_待办任务_
a - 在这段关于GMF模型的摘录中，结果向量经过全连接层后，用哪种激活函数得到输出？
b - 请返回这段关于GMF模型的摘录中从"self.embeddings_user = nn.Embedding(n_user, n_emb)"开始、到"item_emb = self.embeddings_item(items)"结束的部分，一字不改。

_阅读摘录_
##  Generalized Matrix Factorization (GMF)


In [82]:
import os
import math
import numpy as np
import pandas as pd
import argparse
import torch
import heapq

from time import time
from scipy.sparse import load_npz
from torch import nn
from torch.utils.data import DataLoader, Dataset

In [83]:
datadir = "."
dataname = "neuralcf_split.npz"
train_matrix = "neuralcf_train_sparse.npz"
modeldir = "models"
n_emb = 8
batch_size = 512
epochs = 1
learner = "Adam"
lr = 0.03
validate_every = 1
topk = 10
n_neg = 4 # number of negative examples during training

### The Model

定义模型, 对用户和物品的One-Hot编码的输入进行Embedding, 然后对应元素相乘. 将相乘得到的结果向量通过一个全连接层, 通过sigmoid激活函数得到输出.

In [84]:
class GMF(nn.Module):
    def __init__(self, n_user, n_item, n_emb=8):
        super(GMF, self).__init__()

        self.n_emb = n_emb
        self.n_user = n_user
        self.n_item = n_item

        self.embeddings_user = nn.Embedding(n_user, n_emb)
        self.embeddings_item = nn.Embedding(n_item, n_emb)
        self.out = nn.Linear(in_features=n_emb, out_features=1)

        for m in self.modules():
            if isinstance(m, nn.Embedding):
                nn.init.normal_(m.weight)
            elif isinstance(m, nn.Linear):
                nn.init.uniform_(m.weight)

    def forward(self, users, items):

        user_emb = self.embeddings_user(users)
        item_emb = self.embeddings_item(items)
        prod = user_emb*item_emb
        preds = torch.sigmoid(self.out(prod))

        return preds

In [85]:
toy_model = GMF(n_user=10, n_item=10)


### Training

按照论文的方法, 我们训练的时候忽略实际的rating, 目标为 1/0 (取决于用户是否观看了此电影)

_记录数据_
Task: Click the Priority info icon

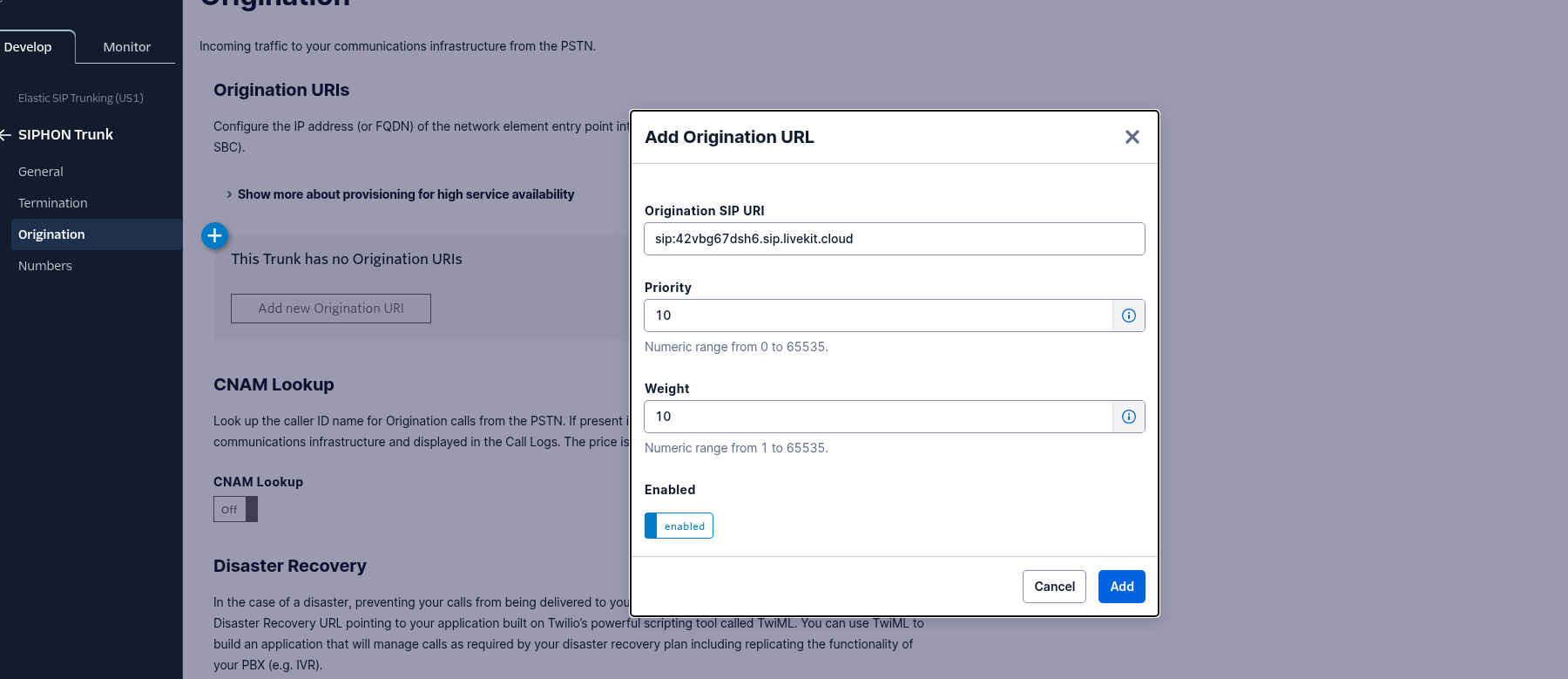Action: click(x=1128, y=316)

==

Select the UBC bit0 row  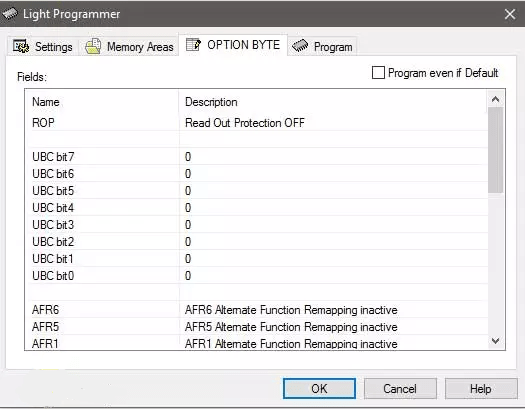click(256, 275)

_参考答案_
a - sigmoid激活函数。

b -
self.embeddings_user = nn.Embedding(n_user, n_emb)
        self.embeddings_item = nn.Embedding(n_item, n_emb)
        self.out = nn.Linear(in_features=n_emb, out_features=1)

        for m in self.modules():
            if isinstance(m, nn.Embedding):
                nn.init.normal_(m.weight)
            elif isinstance(m, nn.Linear):
                nn.init.uniform_(m.weight)

    def forward(self, users, items):

        user_emb = self.embeddings_user(users)
        item_emb = self.embeddings_item(items)